Disse mais o escritor de Tratado das Paixões da Alma. Perguntou, por exemplo: “Porque é que há tanta novela, porque é que há tanto programa mau?”. E perguntou também: “Porque é que não queremos que as pessoas sejam cultas?” Lembrando a nossa baixíssima taxa de leitura, referiu ainda que “aqui é tudo feito para as pessoas não lerem”. E citou a Suécia, Noruega e Alemanha, lembrando: “Os países mais cultos da Europa não estão em crise”.
Foram palavras suficientemente cristalinas (ou “polémicas”, como gosta a maior parte da informação televisiva) para merecerem algum destaque em qualquer canal. Mas não: a divertida especulação de Carlos Queiroz, garantindo que com ele a selecção portuguesa de futebol já estaria apurada para o Euro2012, teve honras jornalísticas (?) que António Lobo Antunes não mobilizou.

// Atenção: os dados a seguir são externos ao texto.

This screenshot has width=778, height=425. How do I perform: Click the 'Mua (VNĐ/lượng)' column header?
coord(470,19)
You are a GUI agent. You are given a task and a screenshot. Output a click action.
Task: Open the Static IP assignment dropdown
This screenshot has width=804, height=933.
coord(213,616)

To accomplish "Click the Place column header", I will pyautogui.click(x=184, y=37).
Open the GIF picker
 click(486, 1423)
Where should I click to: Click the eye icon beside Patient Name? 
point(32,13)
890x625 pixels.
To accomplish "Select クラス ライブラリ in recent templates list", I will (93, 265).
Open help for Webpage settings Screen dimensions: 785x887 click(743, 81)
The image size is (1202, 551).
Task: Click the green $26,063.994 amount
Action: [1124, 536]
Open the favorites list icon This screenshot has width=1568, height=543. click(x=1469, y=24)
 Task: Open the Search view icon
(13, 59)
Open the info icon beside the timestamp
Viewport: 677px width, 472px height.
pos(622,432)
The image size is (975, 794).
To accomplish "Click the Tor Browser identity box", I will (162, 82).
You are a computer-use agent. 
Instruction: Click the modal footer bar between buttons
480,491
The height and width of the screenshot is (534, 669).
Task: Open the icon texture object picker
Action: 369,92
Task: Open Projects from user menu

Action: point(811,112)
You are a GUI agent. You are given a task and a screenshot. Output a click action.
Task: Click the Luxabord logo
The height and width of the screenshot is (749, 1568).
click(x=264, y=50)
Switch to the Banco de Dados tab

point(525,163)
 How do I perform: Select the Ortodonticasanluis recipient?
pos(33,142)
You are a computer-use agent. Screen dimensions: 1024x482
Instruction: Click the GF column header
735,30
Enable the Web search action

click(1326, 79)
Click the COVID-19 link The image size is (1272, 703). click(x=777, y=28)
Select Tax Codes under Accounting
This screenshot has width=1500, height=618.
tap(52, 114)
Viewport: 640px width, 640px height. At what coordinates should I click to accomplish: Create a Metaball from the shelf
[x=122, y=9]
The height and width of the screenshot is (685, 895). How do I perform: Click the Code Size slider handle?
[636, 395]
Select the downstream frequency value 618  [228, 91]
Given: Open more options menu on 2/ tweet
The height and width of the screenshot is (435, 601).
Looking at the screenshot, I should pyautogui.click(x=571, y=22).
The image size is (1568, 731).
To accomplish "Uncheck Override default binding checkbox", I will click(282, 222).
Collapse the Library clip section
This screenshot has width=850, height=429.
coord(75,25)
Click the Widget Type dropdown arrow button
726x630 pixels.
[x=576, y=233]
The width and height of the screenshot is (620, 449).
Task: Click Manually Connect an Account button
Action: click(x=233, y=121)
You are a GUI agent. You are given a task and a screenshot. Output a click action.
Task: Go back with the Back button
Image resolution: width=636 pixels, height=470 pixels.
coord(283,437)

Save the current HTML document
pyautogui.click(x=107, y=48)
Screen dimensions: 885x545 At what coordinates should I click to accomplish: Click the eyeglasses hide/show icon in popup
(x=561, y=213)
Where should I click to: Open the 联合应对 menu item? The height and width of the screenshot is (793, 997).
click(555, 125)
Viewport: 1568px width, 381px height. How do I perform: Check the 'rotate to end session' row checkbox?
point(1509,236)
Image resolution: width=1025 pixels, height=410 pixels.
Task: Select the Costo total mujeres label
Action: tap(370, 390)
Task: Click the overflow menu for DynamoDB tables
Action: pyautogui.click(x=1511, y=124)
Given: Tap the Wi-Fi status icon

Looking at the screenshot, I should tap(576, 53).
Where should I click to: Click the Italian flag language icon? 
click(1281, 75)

Entretanto, revejo Pretty Woman (RTP1), pequena pérola da comédia americana. Numa rara epifania, vislumbro o rigor científico do nosso sistema: Apocalypse Now, à uma da manhã, tem uma bolinha vermelha no canto do ecrã; Pretty Woman, a meio da tarde de domingo, não tem... Eu acho bem. A sério. Haverá fábula mais infantil que a história do homem (Richard Gere) que encontra o amor no regaço de uma prostituta (Julia Roberts)? E só posso reconhecer que a nossa cultura televisiva é uma coisa tremenda.